Well, that’s a good question. Are both of them actually valid probabilities in regards to Sleeping Beauty Problem? Yes, people constructed two scoring rules which produce probability-looking results and noticed to which questions these results can serve as answers. But has there been a proper investigation into the matter?

Balls in a Box Machine

As far as I can tell, the idea that both answers are valid should be credited to The end of Sleeping Beauty’s nightmare by Berry Groisman. In this paper an inanimate setting, allegedly isomorphic to the Sleeping Beauty problem is described:

An automatic device tosses a fair coin, if the coin lands ‘Tails’ the device puts two red balls in a box, if the coin lands ‘Heads’ it puts one green ball in the box. The device repeats this procedure a large number of times, N. As a result the box will be full of balls of both colours.

Groisman uses it to highlight the confusion:

Now we have arrived at a critical point. The core of the whole confusion is that we tend to regard ‘A (one) green ball is put in the box’ and ‘A green ball is picked out from the box’ as equivalent.

The reason is that the event ‘A green ball is put in the box’ and the event ‘A
green ball is picked out from the box’ are two different events, and therefore their
probabilities are not necessarily equal.
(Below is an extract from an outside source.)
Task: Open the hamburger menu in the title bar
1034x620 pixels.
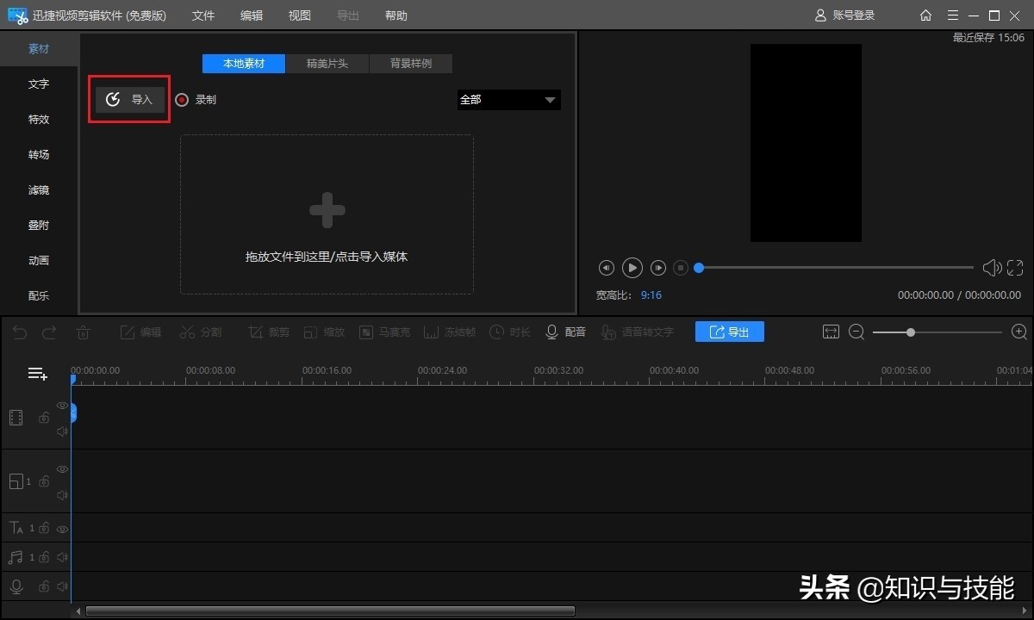Action: pyautogui.click(x=952, y=15)
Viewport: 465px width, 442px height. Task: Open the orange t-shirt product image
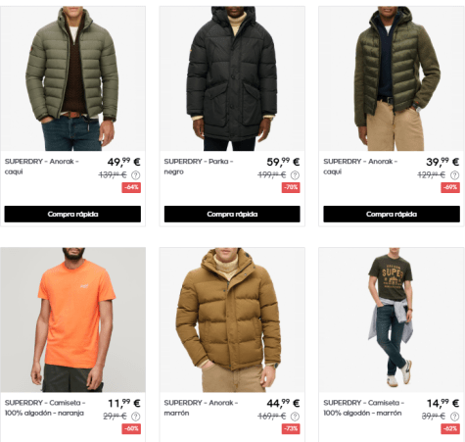[x=72, y=319]
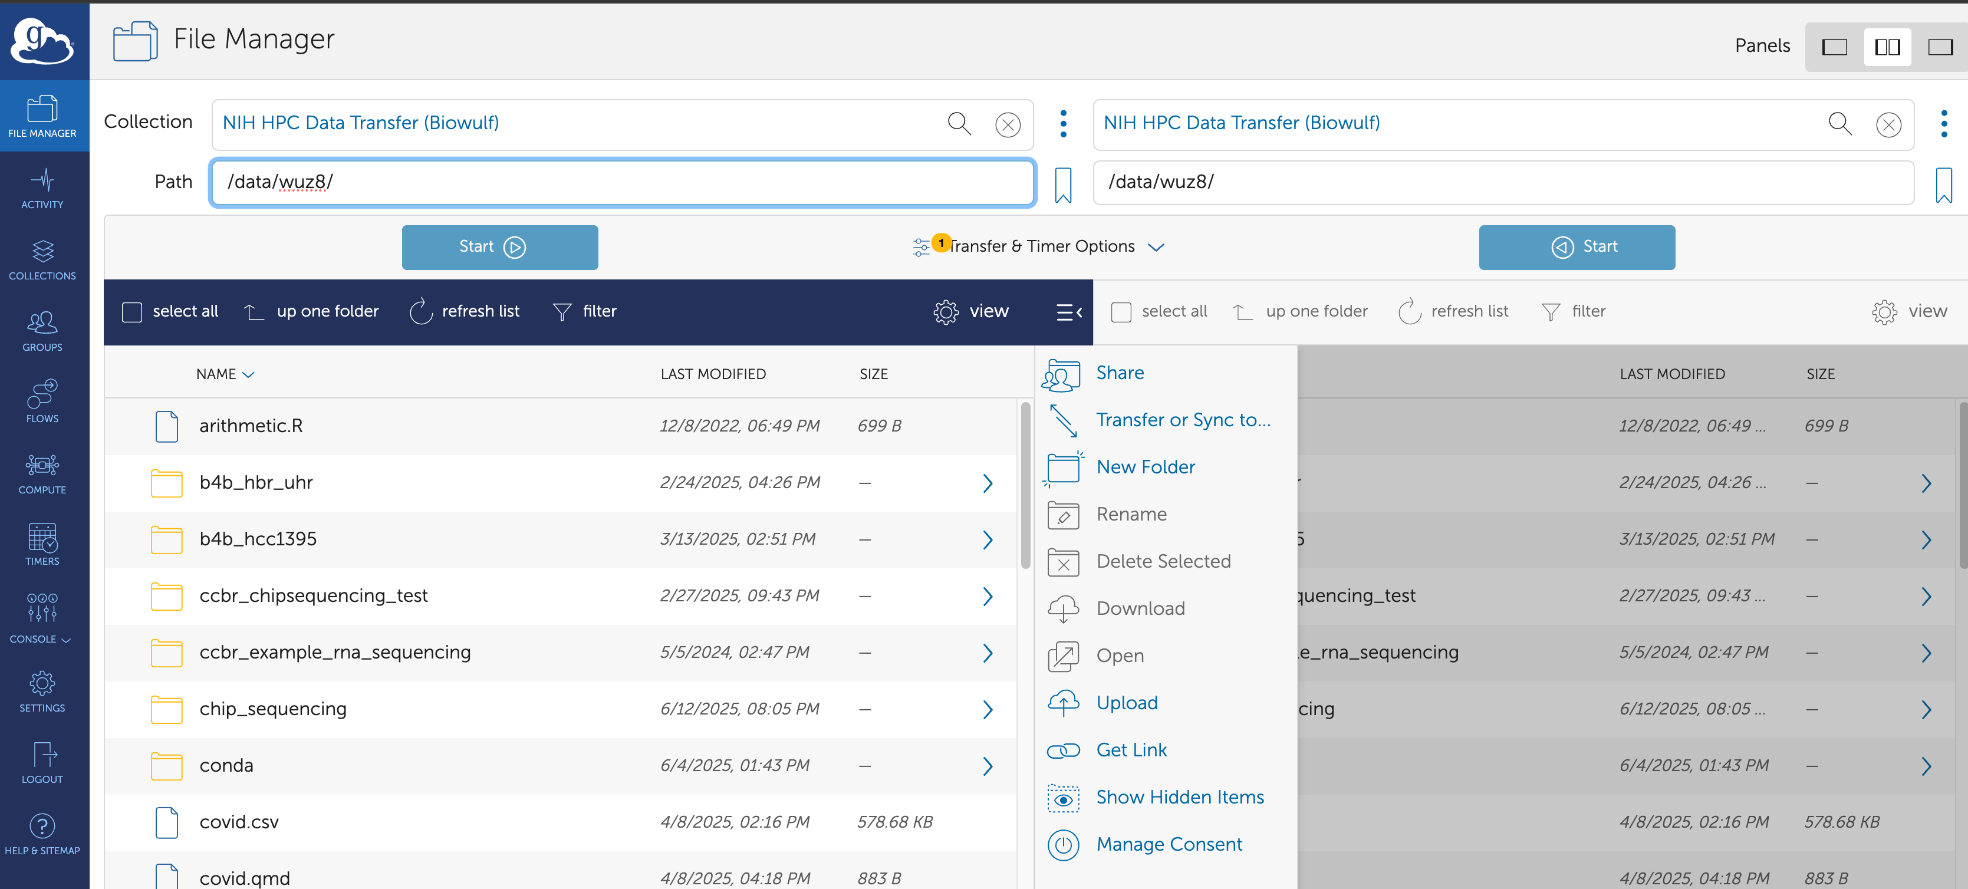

These two events are different because they are the subject to different experimental setups: one is the coin tossing, other is picking up a ball at random from the full box.

And translating back to Sleeping Beauty:

If we mean ‘This awakening is a Head-awakening under the setup of wakening’, then SB’s answer to our question should be 13, but if we mean ‘The coin landed Heads under the setup of coin tossing’, her answer should be 12.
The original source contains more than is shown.